Report each line of the entries that includes "beside" by copying it.

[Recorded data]
+ + + + + + +
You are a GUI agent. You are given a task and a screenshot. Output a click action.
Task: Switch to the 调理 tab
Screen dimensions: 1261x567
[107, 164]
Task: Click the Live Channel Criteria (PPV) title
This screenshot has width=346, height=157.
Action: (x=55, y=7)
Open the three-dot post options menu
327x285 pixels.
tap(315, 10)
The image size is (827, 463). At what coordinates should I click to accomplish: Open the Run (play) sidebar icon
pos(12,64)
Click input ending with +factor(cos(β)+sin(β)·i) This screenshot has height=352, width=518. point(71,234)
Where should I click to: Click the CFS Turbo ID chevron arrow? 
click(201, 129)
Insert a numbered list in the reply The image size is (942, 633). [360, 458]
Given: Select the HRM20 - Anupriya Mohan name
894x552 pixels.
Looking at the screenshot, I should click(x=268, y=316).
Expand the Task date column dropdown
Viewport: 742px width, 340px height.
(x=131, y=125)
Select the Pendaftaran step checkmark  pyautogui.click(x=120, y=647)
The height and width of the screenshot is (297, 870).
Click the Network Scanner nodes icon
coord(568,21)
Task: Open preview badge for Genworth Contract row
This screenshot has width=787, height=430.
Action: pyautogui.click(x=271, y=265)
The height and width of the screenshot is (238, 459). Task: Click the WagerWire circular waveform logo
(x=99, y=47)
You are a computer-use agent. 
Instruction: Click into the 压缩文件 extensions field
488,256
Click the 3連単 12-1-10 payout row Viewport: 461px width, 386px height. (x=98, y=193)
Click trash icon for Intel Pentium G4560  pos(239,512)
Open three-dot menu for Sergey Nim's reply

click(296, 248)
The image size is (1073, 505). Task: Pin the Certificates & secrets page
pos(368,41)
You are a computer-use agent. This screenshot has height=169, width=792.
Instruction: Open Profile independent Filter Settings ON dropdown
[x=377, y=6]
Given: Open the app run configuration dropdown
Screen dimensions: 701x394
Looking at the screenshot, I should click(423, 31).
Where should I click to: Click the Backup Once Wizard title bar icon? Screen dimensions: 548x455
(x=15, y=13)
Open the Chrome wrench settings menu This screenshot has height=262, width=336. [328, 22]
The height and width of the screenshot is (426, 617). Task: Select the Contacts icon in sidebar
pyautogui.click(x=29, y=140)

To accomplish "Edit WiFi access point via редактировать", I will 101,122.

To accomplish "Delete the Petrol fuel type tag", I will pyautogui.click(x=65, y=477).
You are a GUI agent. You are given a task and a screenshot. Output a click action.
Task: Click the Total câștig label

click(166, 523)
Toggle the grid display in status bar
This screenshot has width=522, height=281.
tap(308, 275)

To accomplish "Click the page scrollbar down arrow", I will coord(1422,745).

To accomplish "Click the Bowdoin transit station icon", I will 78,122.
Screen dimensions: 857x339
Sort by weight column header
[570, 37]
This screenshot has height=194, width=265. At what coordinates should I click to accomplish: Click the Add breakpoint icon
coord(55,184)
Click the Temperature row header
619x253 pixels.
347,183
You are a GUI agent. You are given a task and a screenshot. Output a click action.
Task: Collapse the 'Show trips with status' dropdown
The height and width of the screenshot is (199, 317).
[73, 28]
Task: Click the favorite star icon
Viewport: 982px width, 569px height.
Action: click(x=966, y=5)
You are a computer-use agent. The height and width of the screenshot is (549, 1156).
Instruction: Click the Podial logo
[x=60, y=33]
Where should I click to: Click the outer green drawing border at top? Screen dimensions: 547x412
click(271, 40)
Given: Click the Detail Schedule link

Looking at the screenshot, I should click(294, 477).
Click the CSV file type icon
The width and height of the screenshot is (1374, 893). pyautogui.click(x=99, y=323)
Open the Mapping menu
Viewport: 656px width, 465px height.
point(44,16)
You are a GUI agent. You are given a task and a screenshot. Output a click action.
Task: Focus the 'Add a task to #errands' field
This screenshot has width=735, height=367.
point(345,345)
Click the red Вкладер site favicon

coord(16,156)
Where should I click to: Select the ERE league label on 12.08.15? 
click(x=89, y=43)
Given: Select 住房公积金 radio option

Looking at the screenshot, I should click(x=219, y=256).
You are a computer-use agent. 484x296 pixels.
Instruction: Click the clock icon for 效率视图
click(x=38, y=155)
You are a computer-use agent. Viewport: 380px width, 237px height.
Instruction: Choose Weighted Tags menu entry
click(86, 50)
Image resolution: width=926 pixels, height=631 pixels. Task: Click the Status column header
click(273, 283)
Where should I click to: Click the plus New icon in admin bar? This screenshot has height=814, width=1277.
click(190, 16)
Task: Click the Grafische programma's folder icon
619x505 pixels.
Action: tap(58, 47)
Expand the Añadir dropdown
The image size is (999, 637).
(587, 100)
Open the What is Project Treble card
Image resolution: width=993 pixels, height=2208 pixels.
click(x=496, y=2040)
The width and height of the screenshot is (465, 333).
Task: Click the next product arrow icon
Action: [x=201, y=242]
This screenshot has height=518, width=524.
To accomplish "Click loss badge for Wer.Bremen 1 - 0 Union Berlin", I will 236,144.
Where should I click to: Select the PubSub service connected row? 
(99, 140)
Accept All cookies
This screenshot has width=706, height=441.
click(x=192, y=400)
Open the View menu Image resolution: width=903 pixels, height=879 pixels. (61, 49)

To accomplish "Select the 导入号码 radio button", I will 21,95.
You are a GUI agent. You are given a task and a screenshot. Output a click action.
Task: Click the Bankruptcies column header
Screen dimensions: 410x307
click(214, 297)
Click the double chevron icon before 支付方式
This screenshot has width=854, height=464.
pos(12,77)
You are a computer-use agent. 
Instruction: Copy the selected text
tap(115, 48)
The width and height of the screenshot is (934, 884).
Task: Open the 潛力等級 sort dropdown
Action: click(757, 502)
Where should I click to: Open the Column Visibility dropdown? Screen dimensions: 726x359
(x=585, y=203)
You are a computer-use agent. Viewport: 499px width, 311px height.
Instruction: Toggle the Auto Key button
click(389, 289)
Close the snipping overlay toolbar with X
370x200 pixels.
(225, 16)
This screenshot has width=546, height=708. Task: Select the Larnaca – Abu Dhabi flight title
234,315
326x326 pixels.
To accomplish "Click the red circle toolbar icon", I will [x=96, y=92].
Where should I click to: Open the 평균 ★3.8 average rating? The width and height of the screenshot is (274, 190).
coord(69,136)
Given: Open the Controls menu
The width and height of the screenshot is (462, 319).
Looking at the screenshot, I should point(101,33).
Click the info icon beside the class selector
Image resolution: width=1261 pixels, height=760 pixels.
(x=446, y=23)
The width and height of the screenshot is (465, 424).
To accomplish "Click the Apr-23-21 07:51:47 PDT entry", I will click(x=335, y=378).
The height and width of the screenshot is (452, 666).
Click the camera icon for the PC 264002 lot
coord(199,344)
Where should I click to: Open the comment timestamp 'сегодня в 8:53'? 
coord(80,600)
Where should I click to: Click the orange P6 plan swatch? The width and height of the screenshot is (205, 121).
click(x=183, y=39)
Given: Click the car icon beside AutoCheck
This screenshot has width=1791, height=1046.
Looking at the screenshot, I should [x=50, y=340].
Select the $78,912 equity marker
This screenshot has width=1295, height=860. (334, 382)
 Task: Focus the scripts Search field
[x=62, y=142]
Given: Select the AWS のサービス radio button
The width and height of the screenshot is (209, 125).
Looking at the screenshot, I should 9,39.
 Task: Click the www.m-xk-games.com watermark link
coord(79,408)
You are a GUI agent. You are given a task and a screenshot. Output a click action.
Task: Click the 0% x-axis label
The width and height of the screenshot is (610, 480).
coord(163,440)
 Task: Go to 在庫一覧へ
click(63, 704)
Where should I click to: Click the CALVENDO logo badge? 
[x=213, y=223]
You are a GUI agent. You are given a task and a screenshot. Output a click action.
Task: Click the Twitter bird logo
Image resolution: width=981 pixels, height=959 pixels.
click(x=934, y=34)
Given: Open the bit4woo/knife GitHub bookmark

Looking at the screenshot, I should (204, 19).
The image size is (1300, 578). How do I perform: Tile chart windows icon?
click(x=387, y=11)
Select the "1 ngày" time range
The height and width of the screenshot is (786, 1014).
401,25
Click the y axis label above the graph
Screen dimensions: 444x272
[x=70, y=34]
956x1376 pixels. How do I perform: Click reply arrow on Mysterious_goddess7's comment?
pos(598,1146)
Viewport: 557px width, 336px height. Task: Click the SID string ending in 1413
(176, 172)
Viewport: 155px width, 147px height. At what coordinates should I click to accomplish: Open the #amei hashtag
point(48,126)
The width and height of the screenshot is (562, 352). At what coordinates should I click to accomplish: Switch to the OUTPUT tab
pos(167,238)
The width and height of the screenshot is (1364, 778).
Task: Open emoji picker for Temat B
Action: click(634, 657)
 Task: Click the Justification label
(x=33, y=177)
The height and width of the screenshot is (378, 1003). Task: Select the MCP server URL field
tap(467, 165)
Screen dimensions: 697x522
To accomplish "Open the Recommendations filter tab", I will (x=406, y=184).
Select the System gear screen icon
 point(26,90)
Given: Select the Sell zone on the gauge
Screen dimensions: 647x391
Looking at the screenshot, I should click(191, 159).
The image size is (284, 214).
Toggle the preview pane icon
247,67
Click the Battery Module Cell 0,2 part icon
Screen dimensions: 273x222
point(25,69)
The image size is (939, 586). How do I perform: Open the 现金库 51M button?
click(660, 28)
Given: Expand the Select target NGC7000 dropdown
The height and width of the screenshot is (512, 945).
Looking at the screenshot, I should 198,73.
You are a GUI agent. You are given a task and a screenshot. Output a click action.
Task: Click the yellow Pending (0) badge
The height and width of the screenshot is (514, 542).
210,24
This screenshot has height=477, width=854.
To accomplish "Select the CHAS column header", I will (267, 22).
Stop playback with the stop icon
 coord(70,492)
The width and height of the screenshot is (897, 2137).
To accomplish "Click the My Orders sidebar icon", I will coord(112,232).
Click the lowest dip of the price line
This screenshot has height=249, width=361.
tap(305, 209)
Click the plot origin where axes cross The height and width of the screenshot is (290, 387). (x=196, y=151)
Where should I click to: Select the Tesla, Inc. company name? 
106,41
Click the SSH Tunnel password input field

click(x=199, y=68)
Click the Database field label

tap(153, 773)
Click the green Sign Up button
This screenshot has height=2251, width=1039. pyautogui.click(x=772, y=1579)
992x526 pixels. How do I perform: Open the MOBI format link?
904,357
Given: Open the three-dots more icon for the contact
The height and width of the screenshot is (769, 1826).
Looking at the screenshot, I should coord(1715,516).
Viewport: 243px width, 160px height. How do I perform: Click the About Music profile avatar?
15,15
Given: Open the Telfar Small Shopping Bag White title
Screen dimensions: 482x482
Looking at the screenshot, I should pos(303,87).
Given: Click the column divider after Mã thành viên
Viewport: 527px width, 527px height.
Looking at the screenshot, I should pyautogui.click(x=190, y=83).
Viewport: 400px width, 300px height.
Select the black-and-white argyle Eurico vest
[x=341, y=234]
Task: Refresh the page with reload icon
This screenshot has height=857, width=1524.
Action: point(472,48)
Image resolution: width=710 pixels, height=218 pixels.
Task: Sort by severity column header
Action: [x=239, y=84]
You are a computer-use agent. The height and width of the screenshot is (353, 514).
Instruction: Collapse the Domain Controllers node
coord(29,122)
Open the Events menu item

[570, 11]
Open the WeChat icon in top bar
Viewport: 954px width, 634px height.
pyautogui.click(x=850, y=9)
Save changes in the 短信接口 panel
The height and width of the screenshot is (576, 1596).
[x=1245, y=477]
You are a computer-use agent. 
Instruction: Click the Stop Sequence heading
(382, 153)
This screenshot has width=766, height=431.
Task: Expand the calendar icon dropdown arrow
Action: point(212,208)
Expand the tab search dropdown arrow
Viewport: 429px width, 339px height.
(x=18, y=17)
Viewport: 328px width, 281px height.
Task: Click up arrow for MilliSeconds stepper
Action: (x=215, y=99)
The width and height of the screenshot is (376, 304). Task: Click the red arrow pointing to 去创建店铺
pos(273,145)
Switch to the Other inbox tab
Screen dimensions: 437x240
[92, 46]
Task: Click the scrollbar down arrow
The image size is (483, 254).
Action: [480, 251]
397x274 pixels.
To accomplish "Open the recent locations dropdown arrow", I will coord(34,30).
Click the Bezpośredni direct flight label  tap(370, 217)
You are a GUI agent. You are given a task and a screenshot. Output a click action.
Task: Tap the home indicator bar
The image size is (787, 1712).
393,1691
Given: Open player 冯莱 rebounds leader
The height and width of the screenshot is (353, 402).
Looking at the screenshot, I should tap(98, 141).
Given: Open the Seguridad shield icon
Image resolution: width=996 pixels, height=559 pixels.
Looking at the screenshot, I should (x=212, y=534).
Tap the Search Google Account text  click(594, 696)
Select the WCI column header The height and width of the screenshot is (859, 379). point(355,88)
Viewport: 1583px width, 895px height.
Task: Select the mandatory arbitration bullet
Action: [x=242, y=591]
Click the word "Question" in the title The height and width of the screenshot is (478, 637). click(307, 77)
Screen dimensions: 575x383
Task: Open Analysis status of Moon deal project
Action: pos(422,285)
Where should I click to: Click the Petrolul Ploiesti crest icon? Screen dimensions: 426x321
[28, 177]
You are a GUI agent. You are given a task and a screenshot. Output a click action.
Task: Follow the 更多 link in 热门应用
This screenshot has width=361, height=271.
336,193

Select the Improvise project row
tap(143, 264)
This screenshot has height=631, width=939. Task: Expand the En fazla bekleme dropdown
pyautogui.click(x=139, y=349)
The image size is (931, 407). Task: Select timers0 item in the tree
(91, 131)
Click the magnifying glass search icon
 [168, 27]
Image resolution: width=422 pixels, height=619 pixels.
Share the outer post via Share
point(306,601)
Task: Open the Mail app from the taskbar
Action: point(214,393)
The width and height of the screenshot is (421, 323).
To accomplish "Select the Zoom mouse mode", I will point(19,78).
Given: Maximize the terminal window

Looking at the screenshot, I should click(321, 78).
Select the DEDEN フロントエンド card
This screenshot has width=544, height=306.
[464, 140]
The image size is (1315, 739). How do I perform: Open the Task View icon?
+ + + + + + +
• TASK OUTPUT:
Click the info icon beside the class selector
Given: Click the car icon beside AutoCheck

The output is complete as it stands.